Biaya penyimpanan container di Tanjung Priok murah. Menteri Keuangan
Chatib Basri menilai biaya penyimpanan
barang di pelabuhan Tanjung
Priok saat ini terlalu murah. Akibatnya,
banyak importir yang menyimpan barang lebih lama dari kewajaran. Biaya penyimpanan container : Rp.
22.500/hari.
Penyebab-penyebab diatas diduga menjadi titik-titik
sumber arus container dari pelabuhan Tanjung Priok tidak
bisa keluar dengan lancar dari pelabuhan.
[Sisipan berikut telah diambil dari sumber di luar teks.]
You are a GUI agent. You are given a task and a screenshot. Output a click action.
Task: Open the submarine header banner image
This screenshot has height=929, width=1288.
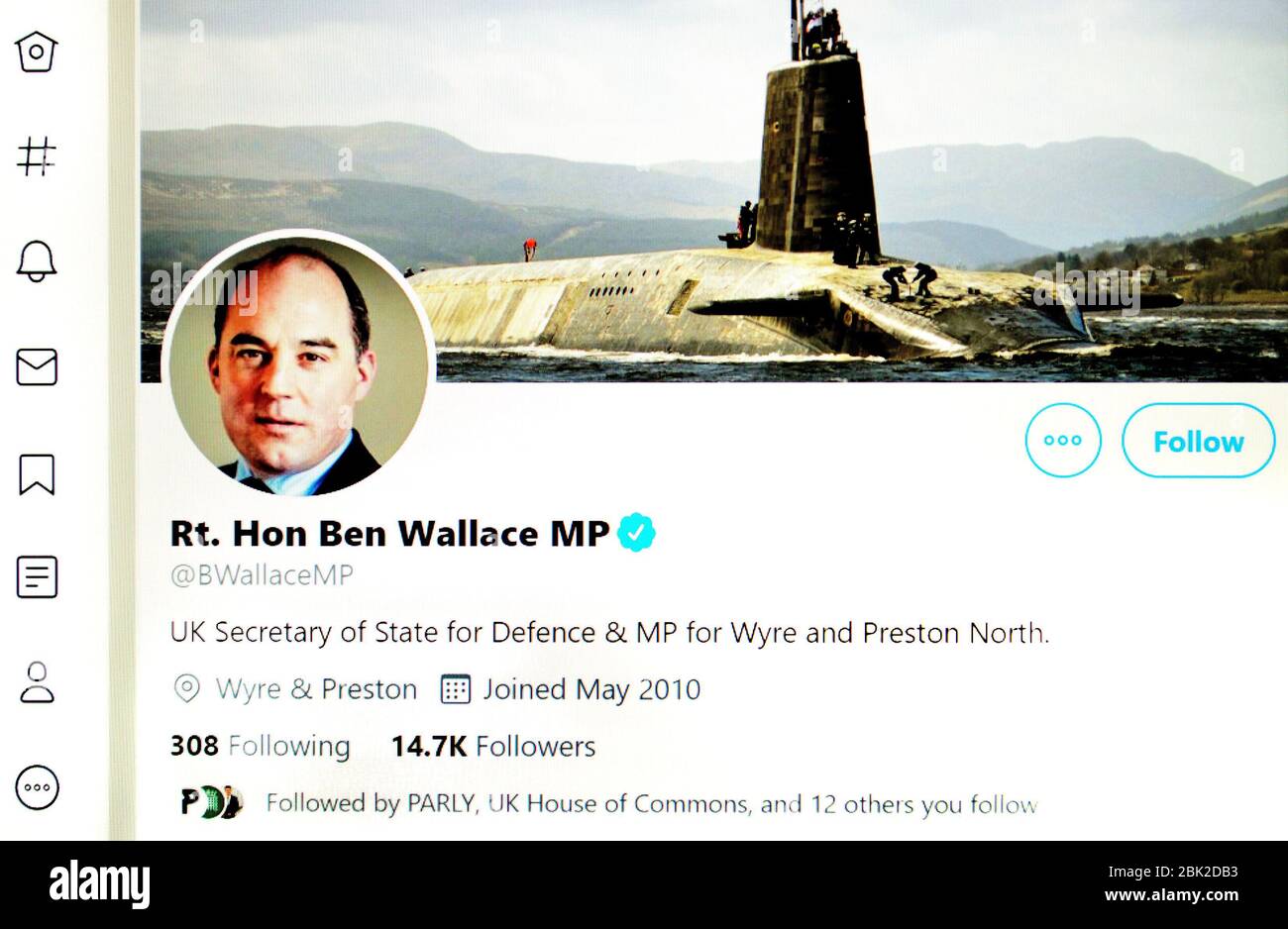point(713,190)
Dampak dari kapasitas pelabuhan yang tidak
memadai, dan arus
container yang keluar dari pelabuhan Tanjung Priok terhambat,
adalah sudah sampai menimbulkan kongesti
kapal untuk sandar di Pelabuhan
Tanjung Priok. Puluhan kapal antri sandar di pelabuhan Tanjung Priok (Bisnis
Indonesia, 18 Juli 2013).
Pemerintah
telah melakukan beberapa tindakan/solusi untuk mengatasi kemacetan tersebut
yaitu: Memindahkan 4.000 peti kemas yang telah SPPB, keluar dari pelabuhan
Tanjung Priok, Pemberdayaan areal penumpukan peti kemas di pelabuhan Tanjung
Priok (solusi jangka pendek),
Pembangunan Kali baru (New Tanjung Priok Port) dengan penambahan kapasitas
4.5juta Teus, diharapkan beroperasi tahun 2014 (solusi jangka panjang).
Berdasarkan uraian tentang penyebab kongesti di
Pelabuhan Tanjung Priok (baca: kemacetan) tersebut, maka disimpulkan sebagai
berikut :
Penyebab kongesti dibagi tiga :
1.
Arus keluar
peti kemas dari pelabuhan Tanjung Priok
(out port process )
2.
Kapasitas
pelabuhan Tanjung Priok (on port process )
3.
Arus masuk
dan keluar peti kemas ( kegiatan ekspor impor) tinggi (in port process)
Dalam mengurai kongesti tersebut, pemerintah dan para stakeholder di
pelabuhan harus duduk bersama-sama dalam memecahkan masalah tersebut dengan memberikan solusi jangka pendek, menengah dan jang jangka panjang, tanpa
saling menyalahkan atau menuding pihak lain sebagai penyebab masalah tersebut.
Jika tidak, kongesti di pelabuhan Tanjung Priok akan semakin parah .
Jakarta, 22 Juli 2013
* Praktisi logistik dan Pengajar di Pusat Pendidikan dan
Pelatihan Ekspor Indonesia PPEI) dan INFA
INSTITUTE.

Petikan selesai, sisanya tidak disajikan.